Support Questions

Find answers, ask questions, and share your expertise
Announcements
Celebrating as our community reaches 100,000 members! Thank you!

Best way to store PDF from Avro Binary in Nifi

avatar
Contributor

Hi,

so I figure with Nifi 1.3 the best way to send PDFs between two systems is to put it inside a binary field ("bytes" field) in Avro. This comes in as binary, and then using maybe UpdateRecord you can modify some fields, then I want to store it in HBase. Now here is where the problem comes in. The binary in Avro is working but HBase only allows JSON storage (Same with Solr or Elasticsearch). So when you convert the binary in Avro to JSON, JSON cannot store binary (it may convert it to a byte-array type of integers).

What's the best standard way of storing it in a JSON NoSQL database?
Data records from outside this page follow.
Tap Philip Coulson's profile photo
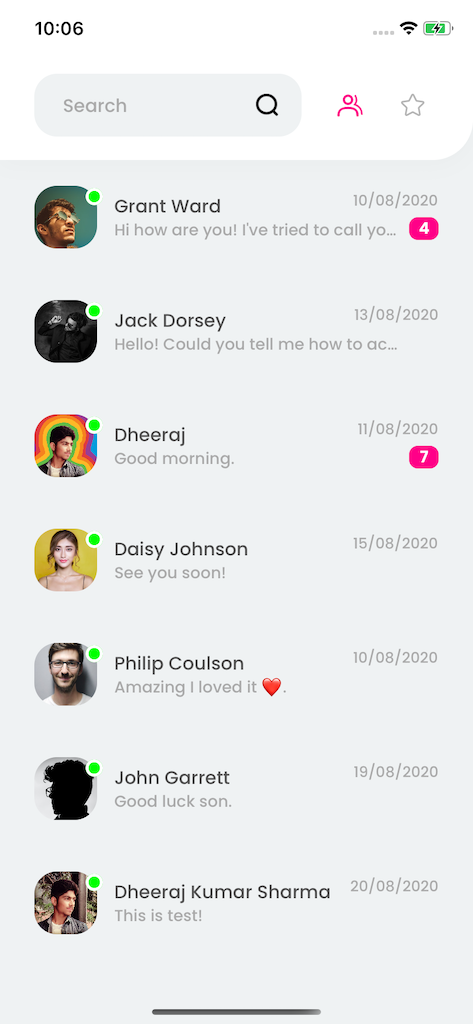The height and width of the screenshot is (1024, 473). pyautogui.click(x=65, y=674)
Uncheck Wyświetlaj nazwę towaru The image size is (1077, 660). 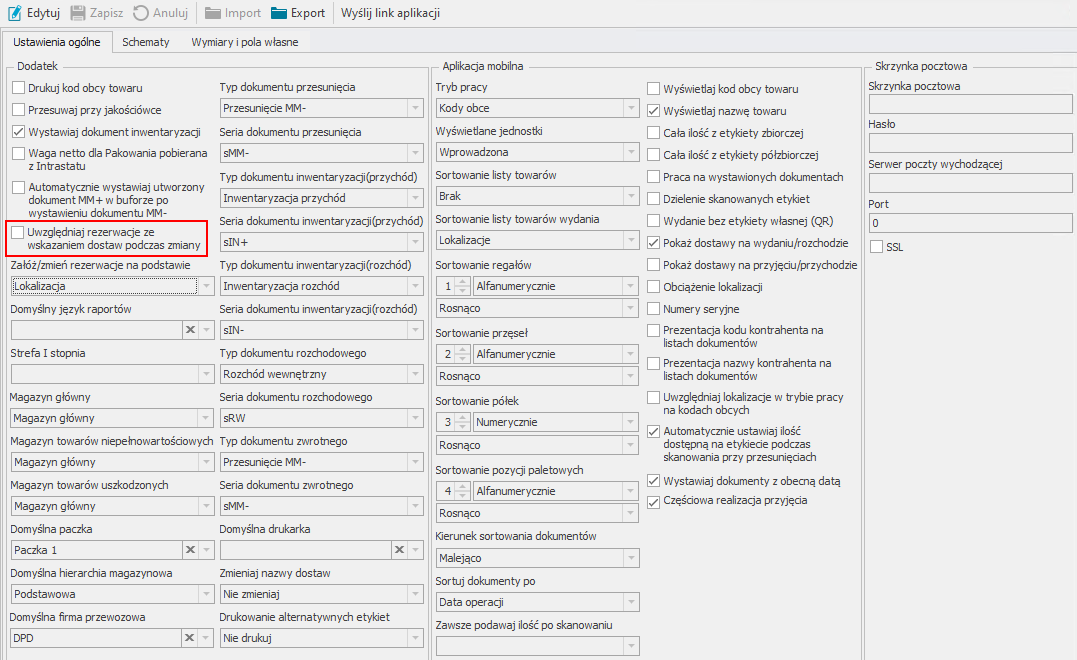[654, 110]
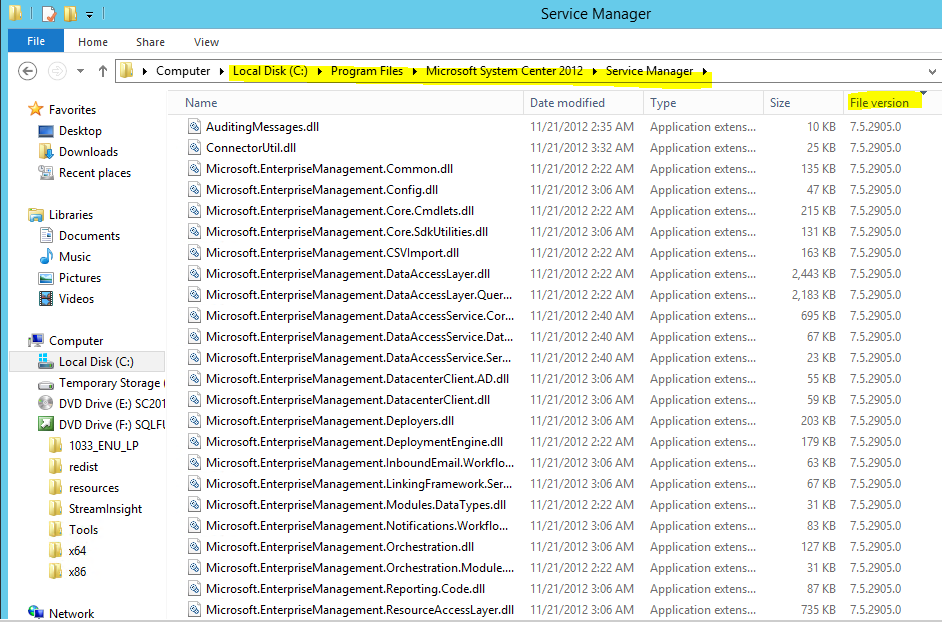Switch to the View ribbon tab
The height and width of the screenshot is (622, 942).
tap(206, 42)
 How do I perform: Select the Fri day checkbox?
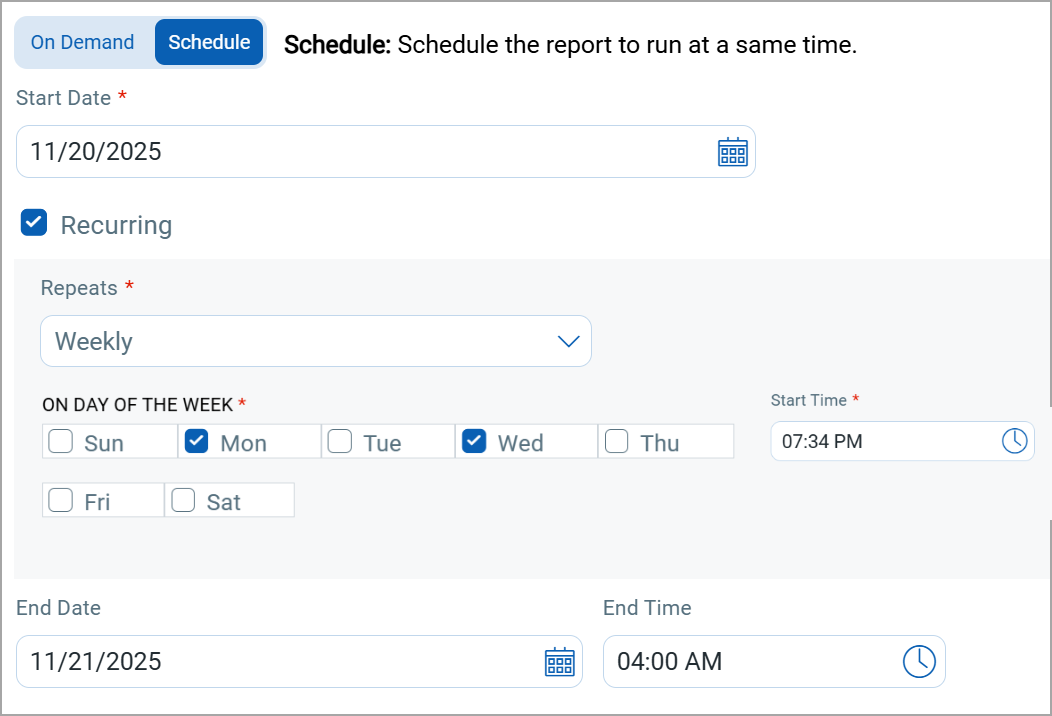pyautogui.click(x=61, y=501)
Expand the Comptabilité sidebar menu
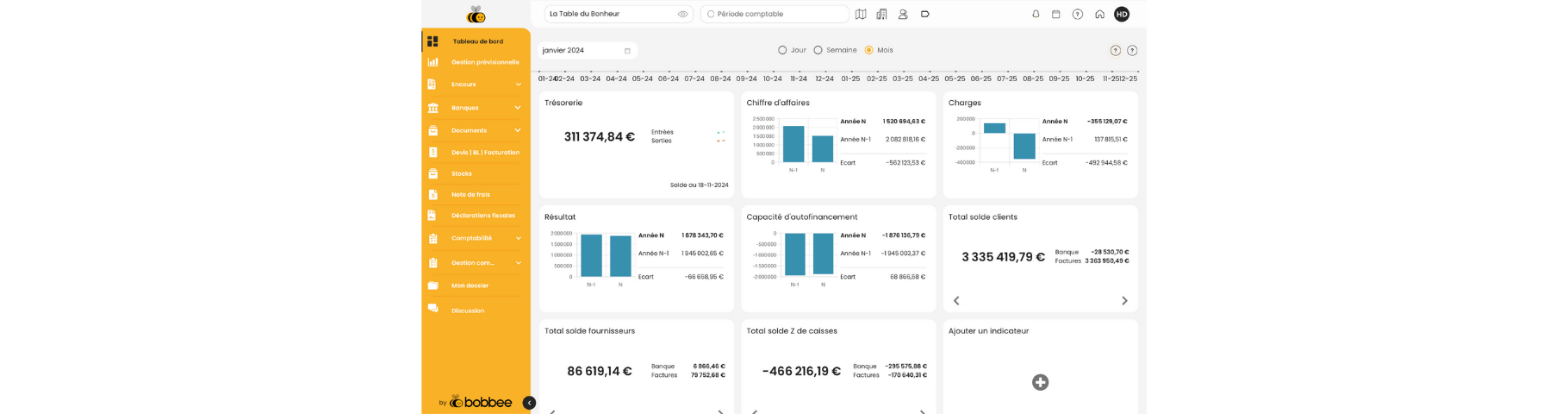The height and width of the screenshot is (414, 1568). coord(518,238)

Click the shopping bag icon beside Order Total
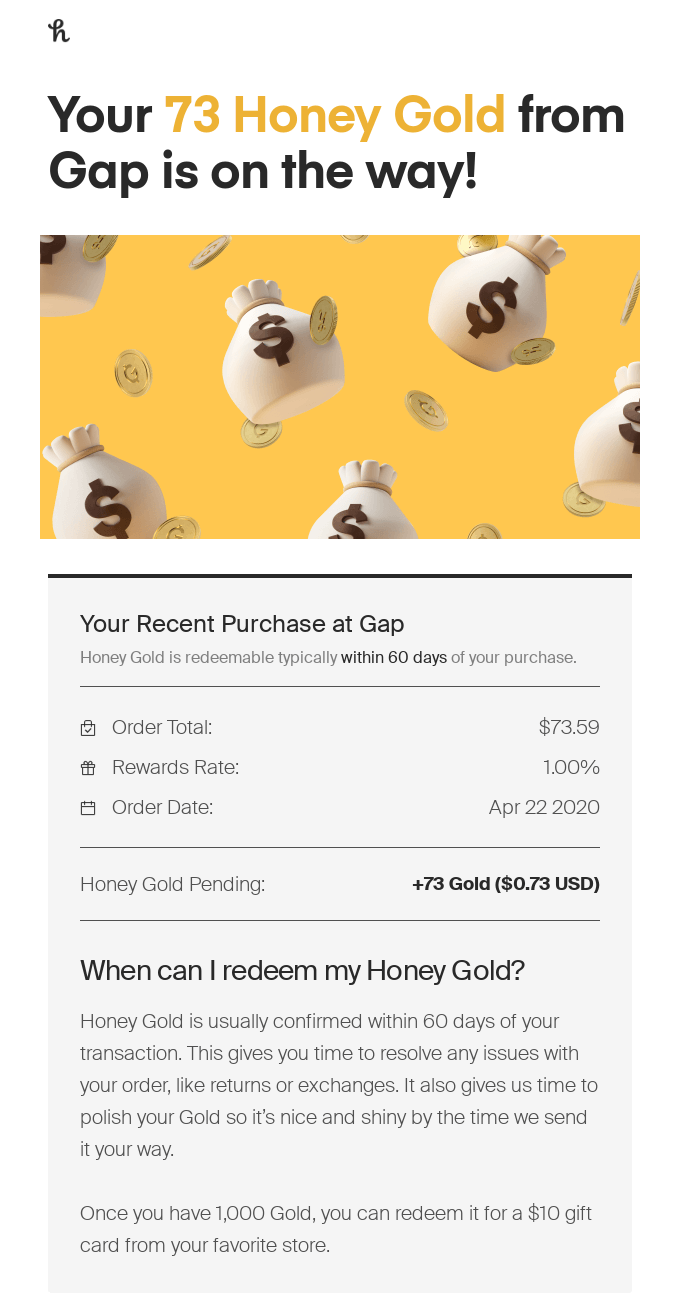(x=88, y=728)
Would it be smarter to convert to something like Base64 or whatever and have that as the JSON field?

Additionally, whenever I use Avros with binary, I seem to have some trouble converting it, I get a lot of "ArrayIndexOutOfBounds" whenever I try to use UpdateRecord for example.

I guess the only way is to splitAvro or SplitJSON and store the binary inside flowfile-content??? This would slow down the process a lot.

1 ACCEPTED SOLUTION

avatar
Master Guru

HBase is actually not a JSON store... the row id, column family, column qualifiers, and values are all stored as byte[] so it can be whatever you want.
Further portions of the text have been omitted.